_Passage for review_
= = = = = = =
Leland Pang’s recipe request was more than 36 years in the making.
Pang wrote to ask for the formula for tartar sauce as made at the old Fisherman’s Wharf restaurant. He’d tasted it with a calamari dish at a dinner celebrating his godson’s christening in 1982.
“I make my own tartar sauce at home,” Pang said. “It’s very simple, just mayo and pickled hot-dog relish.”
The restaurant’s tartar sauce, though, was a cut above. Still, he didn’t get around to asking for the recipe until a few weeks ago.
“It took how many years,” he said. “You do the math.”
Pang did remember that the recipe ran in the Honolulu Star-Bulletin “circa 1981,” but he’d failed to cut it out. Besides, it was the next year that he actually tasted it.
The guy’s got some memory.
With that many clues, I was able to find the recipe in a few minutes. It was printed on Aug. 5, 1981, in a Star-Bulletin feature called “Cooking With the Pros,” a precursor of this very column.
= = = = = = =
_Data provided_
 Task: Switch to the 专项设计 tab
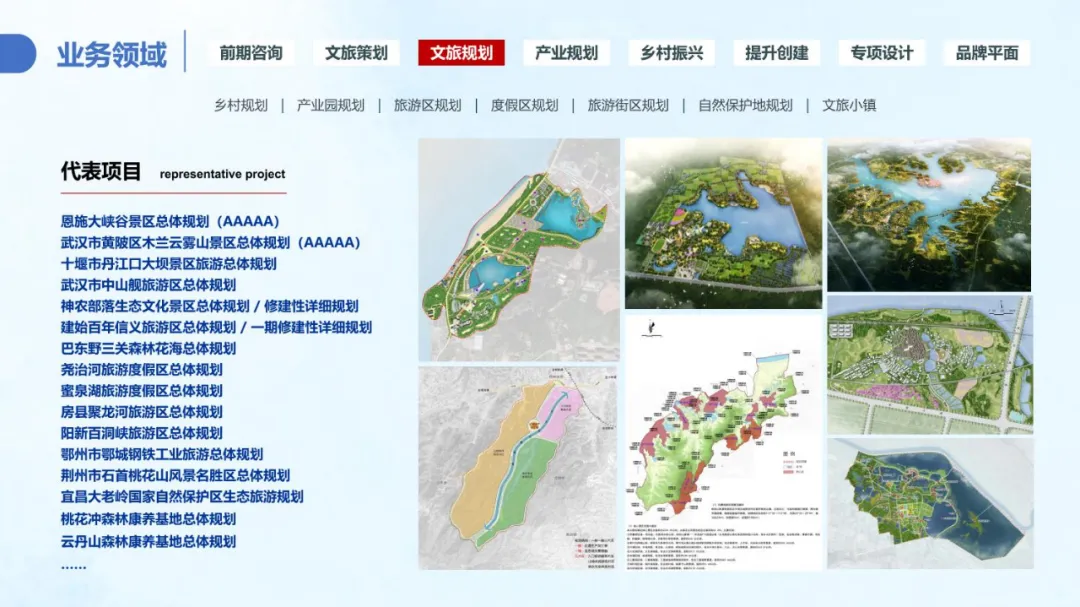coord(881,53)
= = = = = = =
_Tasks_
1. In the tartar sauce article, on what date did the Star-Bulletin print the recipe?
2. Does each statement agree with the tartar sauce article? Answer yes or no for each, and quote the words of the article that decide it.
(a) Pang tasted the restaurant's tartar sauce with a calamari dish.
(b) Pang cut the recipe out of the newspaper when it ran.
(c) The recipe appeared in a feature called "Cooking With the Pros."
3. Write out the part of the tartar sauce article starting at "Pang wrote to" and ending at "christening in 1982.".

_Set of answers_
1. Aug. 5, 1981

2.
(a) Yes: "He’d tasted it with a calamari dish"
(b) No: "but he’d failed to cut it out"
(c) Yes: "in a Star-Bulletin feature called “Cooking With the Pros,”"

3.
Pang wrote to ask for the formula for tartar sauce as made at the old Fisherman’s Wharf restaurant. He’d tasted it with a calamari dish at a dinner celebrating his godson’s christening in 1982.